Today the AHA joined eleven nontheist organizations in opposing the US House Natural Resources Committee’s decision to retain the phrase “so help me God” in the oath taken by hearing witnesses.
Read the letter below or download a PDF version.
February 12, 2019
Raúl M. Grijalva
House Committee on Natural Resources
1324 Longworth House Office Building
Washington, DC 20515
Dear Chairman Grijalva,
The undersigned organizations, who advocate for the rights of the nearly 95 million Americans who are nonreligious, write to express our deep concern with the House Committee on Natural Resource’s recent vote to retain the phrase “so help me God” in the oath taken by hearing witnesses.
We were incredibly heartened when early reports claimed that the committee was preparing, at your direction, to vote on an amendment that would make the “God” clause optional.

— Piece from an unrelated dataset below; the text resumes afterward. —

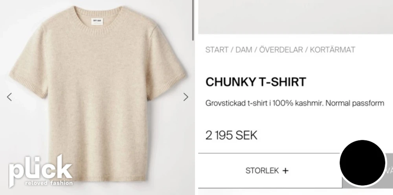Click the 2 195 SEK price

coord(231,136)
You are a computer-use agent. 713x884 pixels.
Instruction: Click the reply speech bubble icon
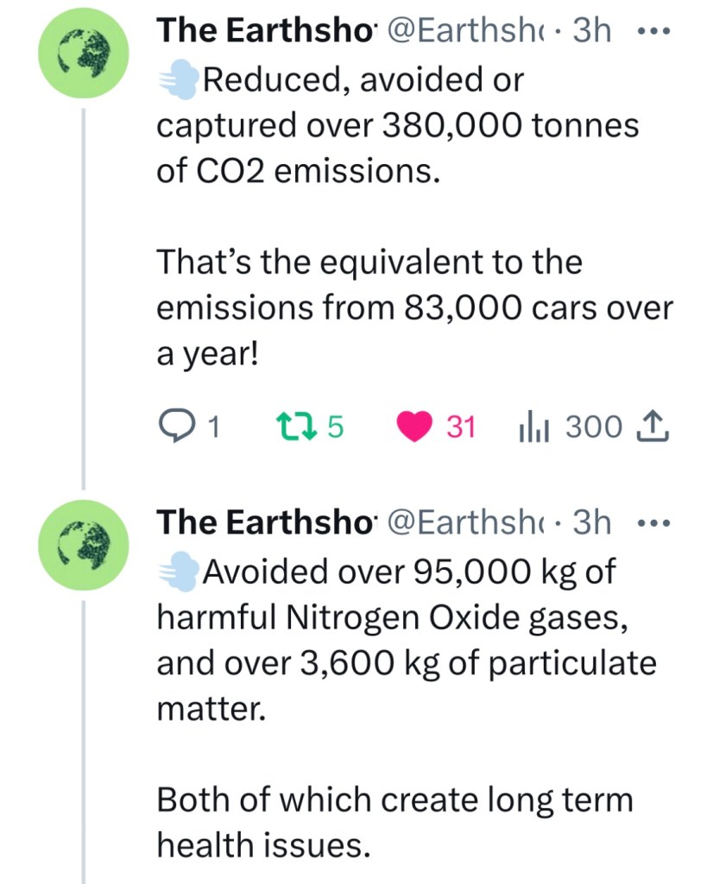pos(179,426)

Removing the requirement to recite this clause is a long-overdue step that would bring the committee in line with the overwhelming majority of Americans who support the constitutional separation of church and state in law and in spirit. We saw the vote as an opportunity for the new Congressional majority to show leadership in making our government inclusive of all Americans regardless of their religious belief or lack thereof.
We were shocked when a religious television network reported that you later called the draft proposal a “mistake.” It is never a mistake to fight for religious equality and inclusive government. The requirement to swear loyalty to a deity is a clear violation of the religious freedom enshrined in the Establishment Clause of the First Amendment to the Constitution, which requires the government to maintain neutrality not just between different religions, but also between religion and non-religion.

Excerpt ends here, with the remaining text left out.